"This land is your land..." So goes the famous Woody Guthrie song. But at The Nature Conservancy, those words are more than a song or a slogan. We work to make them ring true every day.
In Tennessee, The Nature Conservancy has protected more than 280,000 acres for people and nature. Most of that land is now public land—that is, state and national park land, state natural areas and wildlife management areas.
In Tennessee, The Nature Conservancy has created or expanded 29 State Natural Areas, 10 Wildlife Management Areas and 2 National Wildlife Refuges. All for your recreation and nature's protection. Here are just a few of them...
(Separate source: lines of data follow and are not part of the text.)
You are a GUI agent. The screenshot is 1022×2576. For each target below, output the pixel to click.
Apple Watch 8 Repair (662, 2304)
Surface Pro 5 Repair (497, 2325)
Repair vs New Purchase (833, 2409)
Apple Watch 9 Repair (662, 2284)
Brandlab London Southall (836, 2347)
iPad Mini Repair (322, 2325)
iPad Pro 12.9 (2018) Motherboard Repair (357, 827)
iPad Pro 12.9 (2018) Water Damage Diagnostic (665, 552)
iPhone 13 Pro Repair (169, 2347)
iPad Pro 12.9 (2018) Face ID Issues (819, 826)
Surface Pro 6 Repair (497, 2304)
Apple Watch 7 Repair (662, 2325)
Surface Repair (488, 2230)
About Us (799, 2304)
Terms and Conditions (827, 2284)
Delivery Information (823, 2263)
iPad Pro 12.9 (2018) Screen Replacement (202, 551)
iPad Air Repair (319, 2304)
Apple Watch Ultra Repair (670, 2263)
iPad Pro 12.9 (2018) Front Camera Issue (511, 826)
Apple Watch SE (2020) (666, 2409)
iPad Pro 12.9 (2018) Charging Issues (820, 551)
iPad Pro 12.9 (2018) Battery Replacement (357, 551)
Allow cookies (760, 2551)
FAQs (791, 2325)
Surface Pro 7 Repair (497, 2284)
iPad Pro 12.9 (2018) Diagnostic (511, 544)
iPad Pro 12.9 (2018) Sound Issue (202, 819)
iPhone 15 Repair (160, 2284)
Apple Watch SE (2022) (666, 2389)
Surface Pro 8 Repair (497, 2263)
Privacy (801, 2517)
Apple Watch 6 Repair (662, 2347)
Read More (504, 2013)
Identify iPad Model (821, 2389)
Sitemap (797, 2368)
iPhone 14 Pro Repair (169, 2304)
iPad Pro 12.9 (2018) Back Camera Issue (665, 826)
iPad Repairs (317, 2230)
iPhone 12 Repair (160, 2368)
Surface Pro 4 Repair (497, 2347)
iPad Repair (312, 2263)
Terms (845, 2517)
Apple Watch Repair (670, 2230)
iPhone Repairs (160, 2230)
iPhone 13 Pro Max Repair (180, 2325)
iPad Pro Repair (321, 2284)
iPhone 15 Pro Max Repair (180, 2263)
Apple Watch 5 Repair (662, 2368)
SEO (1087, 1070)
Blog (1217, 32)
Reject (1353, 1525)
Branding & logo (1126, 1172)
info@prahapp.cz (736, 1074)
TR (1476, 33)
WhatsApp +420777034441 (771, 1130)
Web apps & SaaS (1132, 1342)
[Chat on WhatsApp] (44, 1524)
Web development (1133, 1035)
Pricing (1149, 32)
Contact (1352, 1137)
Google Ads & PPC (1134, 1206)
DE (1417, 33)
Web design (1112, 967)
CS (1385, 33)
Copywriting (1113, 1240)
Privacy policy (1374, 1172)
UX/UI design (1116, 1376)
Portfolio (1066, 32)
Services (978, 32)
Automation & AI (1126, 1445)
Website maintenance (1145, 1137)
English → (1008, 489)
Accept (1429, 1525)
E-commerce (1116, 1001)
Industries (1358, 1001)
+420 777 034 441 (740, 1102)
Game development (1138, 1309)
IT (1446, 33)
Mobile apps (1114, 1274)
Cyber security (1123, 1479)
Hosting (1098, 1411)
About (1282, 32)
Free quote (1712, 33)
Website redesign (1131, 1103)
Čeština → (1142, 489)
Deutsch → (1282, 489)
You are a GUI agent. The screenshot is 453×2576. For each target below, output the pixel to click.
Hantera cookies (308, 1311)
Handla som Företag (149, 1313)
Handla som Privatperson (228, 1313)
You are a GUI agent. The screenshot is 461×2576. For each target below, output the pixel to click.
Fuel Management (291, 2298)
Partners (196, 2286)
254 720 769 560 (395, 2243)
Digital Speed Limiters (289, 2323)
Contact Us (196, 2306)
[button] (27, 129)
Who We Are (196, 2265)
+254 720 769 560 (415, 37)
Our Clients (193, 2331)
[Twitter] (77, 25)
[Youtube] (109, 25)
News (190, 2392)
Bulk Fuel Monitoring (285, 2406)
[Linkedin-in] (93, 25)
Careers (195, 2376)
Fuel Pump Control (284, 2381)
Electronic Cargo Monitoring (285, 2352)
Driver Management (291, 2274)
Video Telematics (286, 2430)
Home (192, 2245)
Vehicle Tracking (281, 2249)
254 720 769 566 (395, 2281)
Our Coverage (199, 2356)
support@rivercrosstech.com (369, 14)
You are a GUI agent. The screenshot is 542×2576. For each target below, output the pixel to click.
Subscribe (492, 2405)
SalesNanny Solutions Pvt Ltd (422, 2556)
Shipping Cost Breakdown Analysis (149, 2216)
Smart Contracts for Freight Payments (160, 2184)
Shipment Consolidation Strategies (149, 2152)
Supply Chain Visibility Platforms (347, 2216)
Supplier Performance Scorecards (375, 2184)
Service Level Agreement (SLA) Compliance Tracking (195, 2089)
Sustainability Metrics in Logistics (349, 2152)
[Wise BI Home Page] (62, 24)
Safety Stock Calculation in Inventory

North Cumberland WMA and Frozen Head State Park
In 2007, The Nature Conservancy and the state of Tennessee partnered with two conservation-minded timber companies to protect more than 127,000 acres of forests, rivers and mountain coves on the northern Cumberland Plateau and connect to 66,000 acres of existing public lands. Known as "Connecting the Cumberlands," it was the largest conservation deal in Tennessee since the creation of the Great Smoky Mountains National Park in 1940. As a result, Frozen Head State Park and Natural Area was nearly doubled in size, and the North Cumberland Wildlife Management Area was established. All of these areas are open to the public for a wide range of recreational activities, including hiking, camping, fishing and hunting.
The Walls of Jericho
Scientists have described this 21,000-acre site as one of the wildest places in America east of the Mississippi River. The majestic canyon and surrounding forests once served as the hunting grounds of Davy Crockett. Located on the Tennessee-Alabama border, this wilderness area was protected in 2004 by joint action of the Alabama and Tennessee Chapters of The Nature Conservancy. All 21,000 acres of the Walls of Jericho are now state park and natural areas lands, open to the public.
John Tully Wildlife WMA
In 2003, The Nature Conservancy purchased nearly 12,000 acres of bottomland forest along the Mississippi River in Lauderdale County. Today it is the John Tully Wildlife Management Area, a state preserve that is one of west Tennessee's most popular hunting spots. This public landholding also provides crucial habitat for migratory songbirds traveling along the Mississippi River flyway.
Radnor Lake State Natural Area
The Nature Conservancy has a long history with Radnor Lake. In early 1972, The Conservancy began meeting with Nashville community and government leaders to leverage a conservation deal to protect Radnor Lake from imminent development. The Conservancy also provided a loan of several hundred thousand dollars to the local citizens group known as Friends of Radnor Lake to enable the original land purchase for what became Tennessee's first State Natural Area in 1974. Since then, the Conservancy has purchased additional lands that have increased the size of Radnor Lake State Natural Area by nearly 25%.